02:17 Direitos Humanos, Notícias 21/04/2017 - 12h16 Brasília Embed

Graziele Bezerra

A polícia de Mato Grosso investiga uma chacina ocorrida nessa quinta-feira (20), na área rural de Colniza, a 1.065 quilômetros da capital Cuiabá. 


Informações preliminares dão conta que indivíduos encapuzados invadiram uma gleba na área chamada Taquaruçu do Norte, próxima ao Distrito de Guariba e atiraram matando ao menos cinco pessoas, segundo a Polícia Civil. 


A área onde ocorreu o episódio fica a 140 quilômetros da área urbana, é de difícil acesso e a telefonia é precária. Por isso, muitas informações ainda não foram confirmadas, como a quantidade exata de mortos e o que motivou os assassinatos. 


O coordenador regional da Comissão Pastoral da Terra (CPT), Cristiano Cabral, fala do clima de terror na região. 


“As pessoas estão apavoradas de passar informações. Eles não sabem até onde que tem policia envolvida com isso ou não. Então, pra que denunciar? Eles estão com muito medo de passar informações e estão aterrorizadas”, afirma Cristiano Cabral.


O coordenador da CPT destacou que muitas pessoas ainda estão desaparecidas. “Não sabemos se foram assassinadas ou estão escondidas.” 


Cerca de 100 famílias moram na Gleba Taquaruçu do Norte, que há mais de dez anos é cenário de conflitos e violência.

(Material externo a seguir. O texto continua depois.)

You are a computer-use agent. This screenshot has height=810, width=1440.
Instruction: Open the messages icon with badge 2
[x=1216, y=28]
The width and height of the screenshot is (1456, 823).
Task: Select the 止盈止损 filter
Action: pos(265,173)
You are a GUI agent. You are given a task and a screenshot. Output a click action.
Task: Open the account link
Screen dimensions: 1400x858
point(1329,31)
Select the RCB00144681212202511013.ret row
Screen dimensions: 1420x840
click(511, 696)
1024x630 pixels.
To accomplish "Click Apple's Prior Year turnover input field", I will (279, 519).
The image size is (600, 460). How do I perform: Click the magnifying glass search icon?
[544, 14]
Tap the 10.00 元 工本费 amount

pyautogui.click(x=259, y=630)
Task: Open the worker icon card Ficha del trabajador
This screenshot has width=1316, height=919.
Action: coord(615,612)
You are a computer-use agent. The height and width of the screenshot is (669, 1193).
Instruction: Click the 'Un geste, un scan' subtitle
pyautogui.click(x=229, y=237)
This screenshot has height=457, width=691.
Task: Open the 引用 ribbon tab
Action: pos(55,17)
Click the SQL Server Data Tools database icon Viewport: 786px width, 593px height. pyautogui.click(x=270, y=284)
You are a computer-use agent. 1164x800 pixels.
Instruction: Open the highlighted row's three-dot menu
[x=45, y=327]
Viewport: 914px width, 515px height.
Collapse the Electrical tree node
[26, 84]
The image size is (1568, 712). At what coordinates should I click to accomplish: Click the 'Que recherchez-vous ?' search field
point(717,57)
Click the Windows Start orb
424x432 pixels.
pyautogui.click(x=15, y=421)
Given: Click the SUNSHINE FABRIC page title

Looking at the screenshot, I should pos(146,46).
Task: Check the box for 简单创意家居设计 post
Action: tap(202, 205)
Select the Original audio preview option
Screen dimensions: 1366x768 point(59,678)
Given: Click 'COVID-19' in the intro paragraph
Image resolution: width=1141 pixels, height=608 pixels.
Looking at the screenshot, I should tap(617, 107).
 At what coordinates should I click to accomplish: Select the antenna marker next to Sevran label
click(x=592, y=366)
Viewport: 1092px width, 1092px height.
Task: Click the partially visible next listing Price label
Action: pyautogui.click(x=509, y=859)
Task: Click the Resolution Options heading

Segundo a CPT, outros assassinatos e agressões já ocorreram no local. 


Os produtores denunciam a existência de grupos fortemente armados que fazem a segurança dos fazendeiros da região e ameaçam pequenos agricultores que se recusam a deixar o local. 


A chacina de Colniza ocorre justamente na semana em que se relembra o massacre de Eldorado dos Carajás, que há 21 anos matou 19 trabalhadores rurais, no Pará.


Ainda nesta semana, a CPT divulgou dados sobre Conflitos no Campo Brasil 2016. No ano passado, 61 pessoas morreram em conflitos no campo, em todo o país. Este número siginifica 22% a mais que os registros de 2015.


Agora, em 2017, a entidade já contabilizou dez assassinatos de camponeses.